Benny Johnson

No. 33, 38, 0, 22
- Position: Cornerback

Personal information
- Born: June 29, 1948 Fort Valley, Georgia, U.S.
- Died: August 10, 1988 (aged 40) Orlando, Florida, U.S.
- Listed height: 5 ft 11 in (1.80 m)
- Listed weight: 178 lb (81 kg)

Career information
- High school: Jones (Orlando, Florida)
- College: Johnson C. Smith (1966–1969)
- NFL draft: 1970: 6th round, 144th overall pick

Career history
- Houston Oilers (1970–1973); Philadelphia Bell (1974); San Diego Chargers (1975)*; Denver Broncos (1975)*; New Orleans Saints (1976);
- * Offseason or practice squad member only
- Stats at Pro Football Reference

= Benny Johnson (American football) =

American football player (1948–1988)

Benny L. Johnson (June 29, 1948 – August 10, 1988) was an American professional football cornerback who played five seasons in the National Football League (NFL) with the Houston Oilers and New Orleans Saints. He was selected by the Oilers in the sixth round of the 1970 NFL draft after playing college football at Johnson C. Smith University.

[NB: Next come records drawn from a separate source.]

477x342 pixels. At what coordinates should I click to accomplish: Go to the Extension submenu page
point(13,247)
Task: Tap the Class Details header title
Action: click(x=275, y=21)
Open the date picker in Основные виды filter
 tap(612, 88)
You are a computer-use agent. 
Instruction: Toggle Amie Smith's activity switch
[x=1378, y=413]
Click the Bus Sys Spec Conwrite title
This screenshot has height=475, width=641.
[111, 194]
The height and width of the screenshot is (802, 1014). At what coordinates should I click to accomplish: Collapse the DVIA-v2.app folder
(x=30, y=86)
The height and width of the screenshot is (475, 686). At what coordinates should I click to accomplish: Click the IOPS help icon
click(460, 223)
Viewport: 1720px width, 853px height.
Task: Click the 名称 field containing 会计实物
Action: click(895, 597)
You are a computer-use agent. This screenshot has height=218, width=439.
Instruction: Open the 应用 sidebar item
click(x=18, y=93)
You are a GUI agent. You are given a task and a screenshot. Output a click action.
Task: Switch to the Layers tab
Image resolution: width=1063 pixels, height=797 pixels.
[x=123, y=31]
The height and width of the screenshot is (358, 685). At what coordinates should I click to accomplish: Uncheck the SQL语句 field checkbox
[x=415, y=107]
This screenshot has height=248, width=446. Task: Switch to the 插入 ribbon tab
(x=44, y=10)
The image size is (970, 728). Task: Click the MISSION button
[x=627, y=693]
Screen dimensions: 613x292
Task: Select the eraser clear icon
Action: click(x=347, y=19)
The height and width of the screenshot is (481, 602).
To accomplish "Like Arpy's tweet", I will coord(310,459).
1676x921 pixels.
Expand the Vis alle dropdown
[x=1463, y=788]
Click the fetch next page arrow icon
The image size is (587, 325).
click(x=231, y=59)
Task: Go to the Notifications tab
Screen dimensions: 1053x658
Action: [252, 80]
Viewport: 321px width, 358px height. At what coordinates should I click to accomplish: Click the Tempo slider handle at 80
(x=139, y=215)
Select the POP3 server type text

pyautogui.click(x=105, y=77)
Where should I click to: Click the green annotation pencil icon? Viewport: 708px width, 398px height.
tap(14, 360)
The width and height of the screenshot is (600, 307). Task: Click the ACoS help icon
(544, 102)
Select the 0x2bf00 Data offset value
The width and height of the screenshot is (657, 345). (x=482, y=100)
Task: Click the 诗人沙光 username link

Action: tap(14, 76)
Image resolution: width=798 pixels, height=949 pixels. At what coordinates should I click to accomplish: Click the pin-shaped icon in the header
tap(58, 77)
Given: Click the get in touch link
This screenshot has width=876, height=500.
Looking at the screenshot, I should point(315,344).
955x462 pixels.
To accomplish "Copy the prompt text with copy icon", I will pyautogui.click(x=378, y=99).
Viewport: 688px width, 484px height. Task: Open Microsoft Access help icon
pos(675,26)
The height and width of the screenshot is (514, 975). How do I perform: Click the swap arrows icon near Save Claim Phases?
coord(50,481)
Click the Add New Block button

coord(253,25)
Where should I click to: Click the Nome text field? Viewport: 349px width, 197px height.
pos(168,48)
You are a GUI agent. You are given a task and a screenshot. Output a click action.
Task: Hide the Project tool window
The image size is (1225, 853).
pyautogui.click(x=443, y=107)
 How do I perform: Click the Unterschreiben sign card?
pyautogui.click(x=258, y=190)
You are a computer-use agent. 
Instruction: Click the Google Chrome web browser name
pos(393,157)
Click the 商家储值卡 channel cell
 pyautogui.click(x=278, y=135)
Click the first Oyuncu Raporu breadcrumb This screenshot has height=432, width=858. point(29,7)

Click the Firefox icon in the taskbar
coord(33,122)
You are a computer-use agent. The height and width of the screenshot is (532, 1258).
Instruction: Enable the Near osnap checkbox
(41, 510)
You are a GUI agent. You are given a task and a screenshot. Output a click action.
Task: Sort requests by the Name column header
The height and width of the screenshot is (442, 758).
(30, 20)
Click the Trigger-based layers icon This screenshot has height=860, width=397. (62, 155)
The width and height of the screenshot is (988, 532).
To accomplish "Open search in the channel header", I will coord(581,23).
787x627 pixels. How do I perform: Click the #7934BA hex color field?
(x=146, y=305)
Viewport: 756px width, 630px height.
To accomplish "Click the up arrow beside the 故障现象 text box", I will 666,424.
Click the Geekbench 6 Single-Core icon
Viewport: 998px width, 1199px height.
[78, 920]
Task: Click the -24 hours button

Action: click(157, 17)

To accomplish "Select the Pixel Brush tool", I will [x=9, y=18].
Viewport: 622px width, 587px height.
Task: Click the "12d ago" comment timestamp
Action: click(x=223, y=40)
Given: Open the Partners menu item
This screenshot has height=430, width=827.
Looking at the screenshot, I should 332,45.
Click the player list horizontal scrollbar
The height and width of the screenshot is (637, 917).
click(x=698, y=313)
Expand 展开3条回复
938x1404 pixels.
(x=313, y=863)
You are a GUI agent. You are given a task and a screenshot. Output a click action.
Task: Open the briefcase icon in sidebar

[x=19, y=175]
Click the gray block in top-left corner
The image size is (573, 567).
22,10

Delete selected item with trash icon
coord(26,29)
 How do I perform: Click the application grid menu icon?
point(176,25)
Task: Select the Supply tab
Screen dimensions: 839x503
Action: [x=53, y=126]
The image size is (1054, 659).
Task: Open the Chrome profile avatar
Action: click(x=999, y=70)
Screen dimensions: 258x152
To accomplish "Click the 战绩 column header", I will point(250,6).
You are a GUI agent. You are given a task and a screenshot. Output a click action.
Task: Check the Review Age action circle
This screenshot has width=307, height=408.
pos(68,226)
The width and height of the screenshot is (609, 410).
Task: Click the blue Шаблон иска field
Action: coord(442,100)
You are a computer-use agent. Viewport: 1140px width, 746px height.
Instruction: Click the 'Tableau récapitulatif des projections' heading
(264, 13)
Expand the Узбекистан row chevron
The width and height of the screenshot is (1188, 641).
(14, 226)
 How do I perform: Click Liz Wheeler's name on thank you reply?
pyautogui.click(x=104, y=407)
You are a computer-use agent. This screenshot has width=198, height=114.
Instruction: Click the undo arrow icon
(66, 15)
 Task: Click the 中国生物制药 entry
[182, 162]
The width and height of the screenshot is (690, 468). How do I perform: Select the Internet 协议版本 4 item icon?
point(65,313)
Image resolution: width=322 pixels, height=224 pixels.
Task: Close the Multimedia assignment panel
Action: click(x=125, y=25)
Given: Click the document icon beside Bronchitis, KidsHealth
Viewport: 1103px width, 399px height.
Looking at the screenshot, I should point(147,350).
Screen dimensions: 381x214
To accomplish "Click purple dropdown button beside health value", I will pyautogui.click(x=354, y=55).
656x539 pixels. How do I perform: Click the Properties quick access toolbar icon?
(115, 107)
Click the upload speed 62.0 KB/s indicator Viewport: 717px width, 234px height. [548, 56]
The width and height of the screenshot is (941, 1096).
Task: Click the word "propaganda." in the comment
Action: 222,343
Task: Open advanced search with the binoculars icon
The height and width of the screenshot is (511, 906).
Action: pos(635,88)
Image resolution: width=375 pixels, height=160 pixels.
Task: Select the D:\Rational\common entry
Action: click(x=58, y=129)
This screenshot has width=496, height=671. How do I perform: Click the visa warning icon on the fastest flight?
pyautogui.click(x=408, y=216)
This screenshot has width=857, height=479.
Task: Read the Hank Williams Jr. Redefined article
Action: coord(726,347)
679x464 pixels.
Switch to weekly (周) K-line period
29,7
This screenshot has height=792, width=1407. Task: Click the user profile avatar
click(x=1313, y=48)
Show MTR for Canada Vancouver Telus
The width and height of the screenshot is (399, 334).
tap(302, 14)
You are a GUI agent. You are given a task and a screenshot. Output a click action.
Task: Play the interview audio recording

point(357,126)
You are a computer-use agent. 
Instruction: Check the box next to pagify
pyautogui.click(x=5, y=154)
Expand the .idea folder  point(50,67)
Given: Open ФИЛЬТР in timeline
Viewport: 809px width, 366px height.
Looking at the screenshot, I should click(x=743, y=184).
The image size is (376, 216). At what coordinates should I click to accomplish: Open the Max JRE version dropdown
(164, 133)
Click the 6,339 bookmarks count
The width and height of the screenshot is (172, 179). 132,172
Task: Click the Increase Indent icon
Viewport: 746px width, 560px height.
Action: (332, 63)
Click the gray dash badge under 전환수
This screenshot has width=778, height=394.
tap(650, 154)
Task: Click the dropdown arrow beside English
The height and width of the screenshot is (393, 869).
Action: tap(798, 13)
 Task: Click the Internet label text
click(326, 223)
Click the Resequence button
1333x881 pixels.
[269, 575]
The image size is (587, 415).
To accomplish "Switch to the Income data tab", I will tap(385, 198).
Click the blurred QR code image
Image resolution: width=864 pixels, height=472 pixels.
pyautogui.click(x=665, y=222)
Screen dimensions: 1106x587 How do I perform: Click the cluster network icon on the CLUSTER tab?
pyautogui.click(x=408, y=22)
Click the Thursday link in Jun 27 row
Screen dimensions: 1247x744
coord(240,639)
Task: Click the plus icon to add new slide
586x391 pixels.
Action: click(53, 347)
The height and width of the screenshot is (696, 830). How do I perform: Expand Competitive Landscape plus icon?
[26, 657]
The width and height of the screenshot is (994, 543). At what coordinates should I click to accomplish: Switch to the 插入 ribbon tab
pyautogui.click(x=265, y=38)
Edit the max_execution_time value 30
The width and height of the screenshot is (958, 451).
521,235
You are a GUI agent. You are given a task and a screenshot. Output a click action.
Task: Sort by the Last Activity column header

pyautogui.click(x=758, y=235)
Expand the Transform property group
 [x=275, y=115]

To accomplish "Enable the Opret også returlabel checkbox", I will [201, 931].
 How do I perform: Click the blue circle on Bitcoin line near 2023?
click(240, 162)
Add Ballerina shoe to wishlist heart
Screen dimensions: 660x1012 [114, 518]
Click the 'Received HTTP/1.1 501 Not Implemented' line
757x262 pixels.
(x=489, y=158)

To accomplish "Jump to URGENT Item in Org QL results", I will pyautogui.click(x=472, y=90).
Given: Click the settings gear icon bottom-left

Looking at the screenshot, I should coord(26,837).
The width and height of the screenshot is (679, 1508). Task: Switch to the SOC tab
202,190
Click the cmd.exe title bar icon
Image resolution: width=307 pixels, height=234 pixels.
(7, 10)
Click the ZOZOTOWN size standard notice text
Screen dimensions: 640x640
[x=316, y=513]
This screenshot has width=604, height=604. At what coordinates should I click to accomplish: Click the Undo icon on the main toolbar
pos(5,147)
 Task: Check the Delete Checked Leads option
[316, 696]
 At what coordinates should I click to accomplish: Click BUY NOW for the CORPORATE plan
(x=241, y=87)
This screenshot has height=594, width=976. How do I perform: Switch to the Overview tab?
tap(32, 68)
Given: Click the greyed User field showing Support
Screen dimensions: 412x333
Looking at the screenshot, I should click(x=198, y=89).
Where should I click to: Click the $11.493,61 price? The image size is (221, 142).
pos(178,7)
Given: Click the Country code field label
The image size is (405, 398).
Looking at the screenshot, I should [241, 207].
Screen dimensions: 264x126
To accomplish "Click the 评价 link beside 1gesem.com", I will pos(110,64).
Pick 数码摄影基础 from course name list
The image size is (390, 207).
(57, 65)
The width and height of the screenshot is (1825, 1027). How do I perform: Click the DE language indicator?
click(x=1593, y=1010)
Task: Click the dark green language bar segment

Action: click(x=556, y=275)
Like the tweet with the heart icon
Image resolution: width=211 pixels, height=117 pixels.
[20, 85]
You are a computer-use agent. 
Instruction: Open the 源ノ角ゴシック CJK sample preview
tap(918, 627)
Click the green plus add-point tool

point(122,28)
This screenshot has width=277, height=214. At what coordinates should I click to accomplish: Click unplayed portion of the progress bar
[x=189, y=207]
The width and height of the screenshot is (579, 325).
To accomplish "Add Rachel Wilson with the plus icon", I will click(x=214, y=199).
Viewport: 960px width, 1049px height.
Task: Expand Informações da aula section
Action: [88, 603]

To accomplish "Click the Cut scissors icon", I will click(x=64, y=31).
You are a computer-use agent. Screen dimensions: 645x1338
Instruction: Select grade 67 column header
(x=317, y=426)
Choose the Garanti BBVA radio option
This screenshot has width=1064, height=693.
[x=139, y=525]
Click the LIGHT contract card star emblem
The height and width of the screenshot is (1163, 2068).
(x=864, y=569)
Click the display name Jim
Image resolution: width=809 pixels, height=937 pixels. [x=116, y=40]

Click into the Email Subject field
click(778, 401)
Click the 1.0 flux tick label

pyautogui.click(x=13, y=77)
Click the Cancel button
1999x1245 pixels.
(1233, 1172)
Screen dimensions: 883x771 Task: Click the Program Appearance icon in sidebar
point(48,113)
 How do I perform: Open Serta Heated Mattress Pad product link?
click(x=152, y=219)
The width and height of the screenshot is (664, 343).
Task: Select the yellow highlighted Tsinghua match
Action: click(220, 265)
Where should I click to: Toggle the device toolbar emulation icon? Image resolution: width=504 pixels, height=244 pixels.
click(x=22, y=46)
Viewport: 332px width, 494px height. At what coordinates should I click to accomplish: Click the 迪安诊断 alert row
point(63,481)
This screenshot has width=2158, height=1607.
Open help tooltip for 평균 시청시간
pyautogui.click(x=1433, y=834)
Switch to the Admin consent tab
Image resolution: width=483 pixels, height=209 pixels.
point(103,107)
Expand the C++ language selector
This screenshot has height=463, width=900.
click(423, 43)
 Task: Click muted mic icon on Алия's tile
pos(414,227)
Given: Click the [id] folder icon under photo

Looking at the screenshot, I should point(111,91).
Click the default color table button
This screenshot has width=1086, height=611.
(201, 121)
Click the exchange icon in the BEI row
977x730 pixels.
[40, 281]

He also played for the Philadelphia Bell of the World Football League (WFL).

==Early life and college==
Benny L. Johnson was born on June 29, 1948, in Fort Valley, Georgia. He attended Jones High School in Orlando, Florida.

He played college football for the Johnson C. Smith Golden Bulls of Johnson C. Smith University from 1966 to 1969.

==Professional career==
Johnson was selected by the Houston Oilers in the sixth round, with the 144th overall pick, of the 1970 NFL draft. He played in all 14 games for the Oilers during his rookie season in 1970, returning 15 kicks for 320 yards. He appeared in ten games, starting four, in 1971. He played in all 14 games, starting ten, during the 1972 season, totaling one interception for 34 yards, 13 kick returns for 230 yards, one fumble, and two fumble recoveries. Johnson played in 13 games, starting four, in 1973. He became a free agent after the 1973 season.

Johnson signed with the Philadelphia Bell of the World Football League on July 3, 1974. He recorded one interception for the Bell during the 1974 season.

On May 29, 1975, the Oilers traded the rights to Johnson and Booker Brown to the San Diego Chargers for Carl Mauck. Johnson was waived by the Chargers on September 10, 1975.

He was claimed off waivers by the Denver Broncos on September 11, 1975, but was waived soon later on September 17, 1975.

Johnson was signed by the New Orleans Saints on March 29, 1976. He played in nine games for the Saints during the 1976 season. He was released in 1977.

==Personal life==
Johnson spent time as a volunteer assistant coach at his alma mater, Jones High School. On August 10, 1988, at the age of 40, he died of a heart attack while jogging in Orlando, Florida.